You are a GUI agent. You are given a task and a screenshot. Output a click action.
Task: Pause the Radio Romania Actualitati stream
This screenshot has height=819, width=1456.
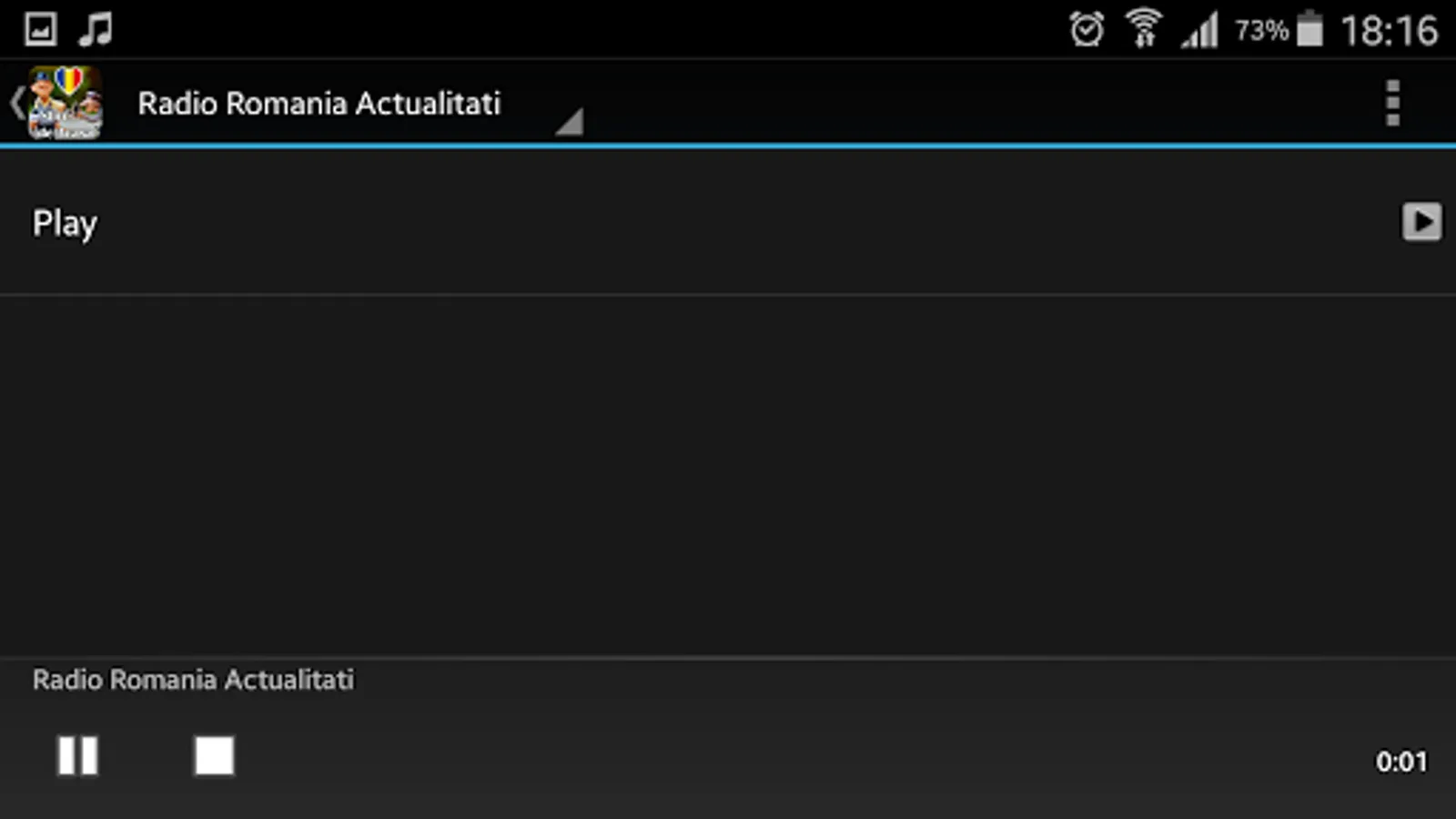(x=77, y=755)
::::::::::
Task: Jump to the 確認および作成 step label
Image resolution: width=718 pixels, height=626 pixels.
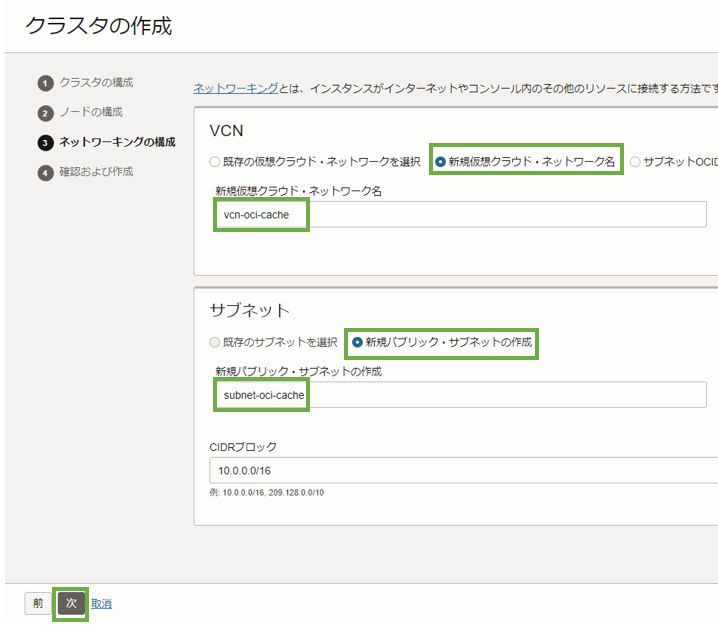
::::::::::
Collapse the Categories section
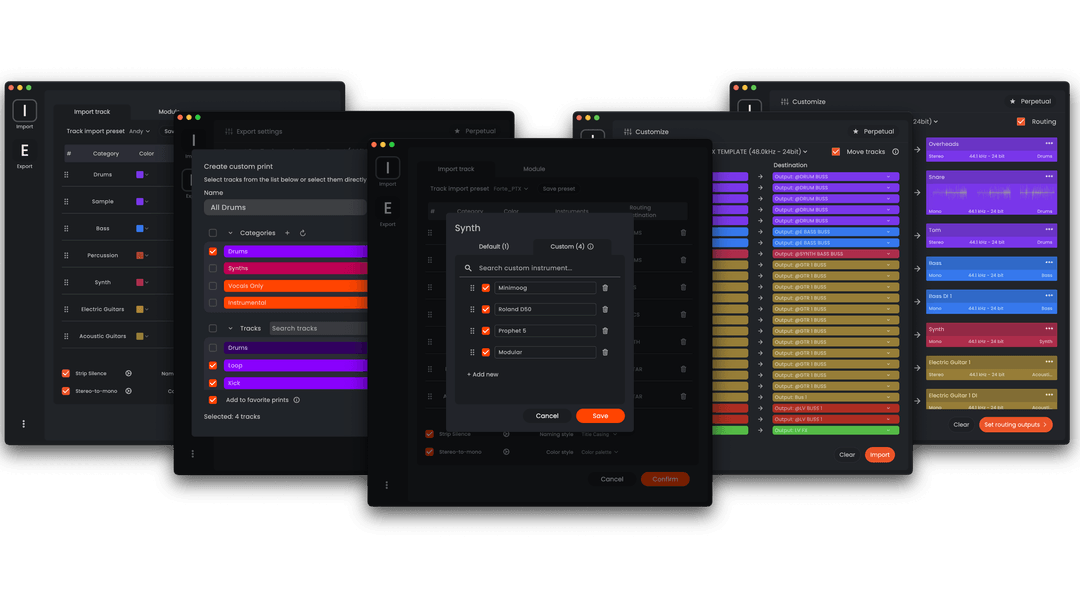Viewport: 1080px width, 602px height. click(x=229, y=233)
::::::::::
__Exercise details__: Write out again every line from the one containing "You are a GUI" down to the one containing "(x=77, y=755)", shifting each answer coordinate by adding 88 to it. Leave the pictures out.

__Answer to the task__:
You are a GUI agent. You are given a task and a screenshot. Output a click action.
Task: Pause the Radio Romania Actualitati stream
This screenshot has height=819, width=1456.
(x=165, y=843)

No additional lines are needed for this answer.